Iklan

Iklan


Mengenal Kewajiban Perusahaan dan Dasar Hukum CSR dan Peraturan Undang-Undang TJSL.

Saturday, November 09, 2024 WIB Last Updated 2024-11-08T17:45:24Z



KLIKSULSEL.COM,LUTIM--Sudah menjadi kewajiban bagi sebuah perusahaan baik itu perseroan maupun BUMN untuk menjalankan program Corporate Social Responsibility (CSR) atau juga bisa disebut sebagai TJSL. Melalui CSR.

Perusahaan ikut membantu dan mengembangkan masyarakat setempat dari berbagai aspek hal itu berdasarkan Undang-undang CSR di Indonesia.

Aslam Fadli. S.HI, M.HI, CTA, CMd, CPArb, CLA, CPM, CPA, CPLi, CCD, CPCLE, CHRM, CHCM, CHRP, menjelaskan terkait keberadaan perusahaan disuatu daerah, itu sudah menjadi kewajiban bagi sebuah perusahaan baik itu perseroan maupun BUMN untuk menjalankan program Corporate Social Responsibility (CSR) atau juga bisa disebut sebagai TJSL.

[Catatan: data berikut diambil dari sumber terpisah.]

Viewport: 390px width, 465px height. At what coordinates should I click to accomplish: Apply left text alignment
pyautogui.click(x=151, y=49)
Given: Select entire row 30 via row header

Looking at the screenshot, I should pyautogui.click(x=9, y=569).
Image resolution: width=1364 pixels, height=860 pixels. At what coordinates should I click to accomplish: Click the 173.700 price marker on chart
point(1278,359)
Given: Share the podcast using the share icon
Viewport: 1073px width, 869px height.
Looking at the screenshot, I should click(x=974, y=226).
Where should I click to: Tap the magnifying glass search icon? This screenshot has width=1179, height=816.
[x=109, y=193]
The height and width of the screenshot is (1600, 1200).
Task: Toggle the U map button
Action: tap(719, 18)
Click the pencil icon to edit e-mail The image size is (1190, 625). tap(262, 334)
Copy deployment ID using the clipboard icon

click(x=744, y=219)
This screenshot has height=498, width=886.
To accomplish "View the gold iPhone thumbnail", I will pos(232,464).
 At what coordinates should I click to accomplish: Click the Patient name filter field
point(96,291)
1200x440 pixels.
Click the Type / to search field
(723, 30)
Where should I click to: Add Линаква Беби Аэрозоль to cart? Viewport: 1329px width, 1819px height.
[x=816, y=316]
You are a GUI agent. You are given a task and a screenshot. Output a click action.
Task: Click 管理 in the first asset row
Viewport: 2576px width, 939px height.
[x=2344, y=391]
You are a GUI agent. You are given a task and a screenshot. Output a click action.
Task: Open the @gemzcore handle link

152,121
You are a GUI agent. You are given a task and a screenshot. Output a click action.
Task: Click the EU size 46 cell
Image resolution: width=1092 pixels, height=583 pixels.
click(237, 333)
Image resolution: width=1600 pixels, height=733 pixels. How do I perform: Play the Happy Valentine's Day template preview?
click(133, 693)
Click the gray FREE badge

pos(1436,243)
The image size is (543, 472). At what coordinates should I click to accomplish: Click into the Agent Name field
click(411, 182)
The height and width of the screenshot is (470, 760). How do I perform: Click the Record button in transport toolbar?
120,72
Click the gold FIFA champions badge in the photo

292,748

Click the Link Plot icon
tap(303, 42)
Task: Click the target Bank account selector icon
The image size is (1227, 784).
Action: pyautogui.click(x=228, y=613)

Melalui CSR ini, perusahaan ikut membantu dan mengembangkan masyarakat setempat dari berbagai aspek. Program CSR tersebut wajib dilaksanakan oleh perusahaan yang melakukan kegiatan disekitar area kerjanya.

Aslam mengutip Undang-Undang CSR di Indonesia yang wajib dilaksanakan oleh badan usaha berdasarkan aturan yang ditetapkan di Negara Republik Indonesia.

Dasar Hukum CSR yang Pertama yaitu Undang-Undang No. 40 Tahun 2007 tentang Perseroan Terbatas (“UUPT”) serta peraturan Pemerintah No. 47 Tahun 2017 tentang Tanggung Jawab Sosial dan Lingkungan Perseroan Terbatas (“PP 47/2012”). Tanggung Jawab Sosial dan Lingkungan (TJSL) diatur dalam Pasal 74 UUPT dan penjelasannya. Pengaturan ini berlaku untuk perseroan berdasarkan Pasal 1 angka 1 UUPT, Perseroan (Perseroan Terbatas) adalah badan hukum yang merupakan persekutuan modal, didirikan berdasarkan perjanjian, melakukan kegiatan usaha dengan modal dasar yang seluruhnya terbagi dalam saham dan memenuhi persyaratan yang ditetapkan dalam Undang-Undang ini serta peraturan pelaksanaannya.

Sedangkan TJSL sendiri menurut Undang-Undang Republik Indonesia Nomor 40 Tahun 2007 Tentang Perseroan Terbatas didefinisikan sebagai komitmen Perseroan untuk berperan serta dalam pembangunan ekonomi berkelanjutan guna meningkatkan kualitas kehidupan dan lingkungan yang bermanfaat, baik bagi Perseroan sendiri, komunitas setempat, maupun masyarakat pada umumnya. Hal-hal yang diatur dalam Pasal 74 UUPT pada dasarnya mengenai hal-hal seperti TJSL wajib untuk perseroan yang menjalankan kegiatan usahanya di bidang dan/atau berkaitan dengan sumber daya alam. Perseroan yang menjalankan kegiatan usahanya di bidang sumber daya alam adalah perseroan yang kegiatan usahanya mengelola dan memanfaatkan sumber daya alam.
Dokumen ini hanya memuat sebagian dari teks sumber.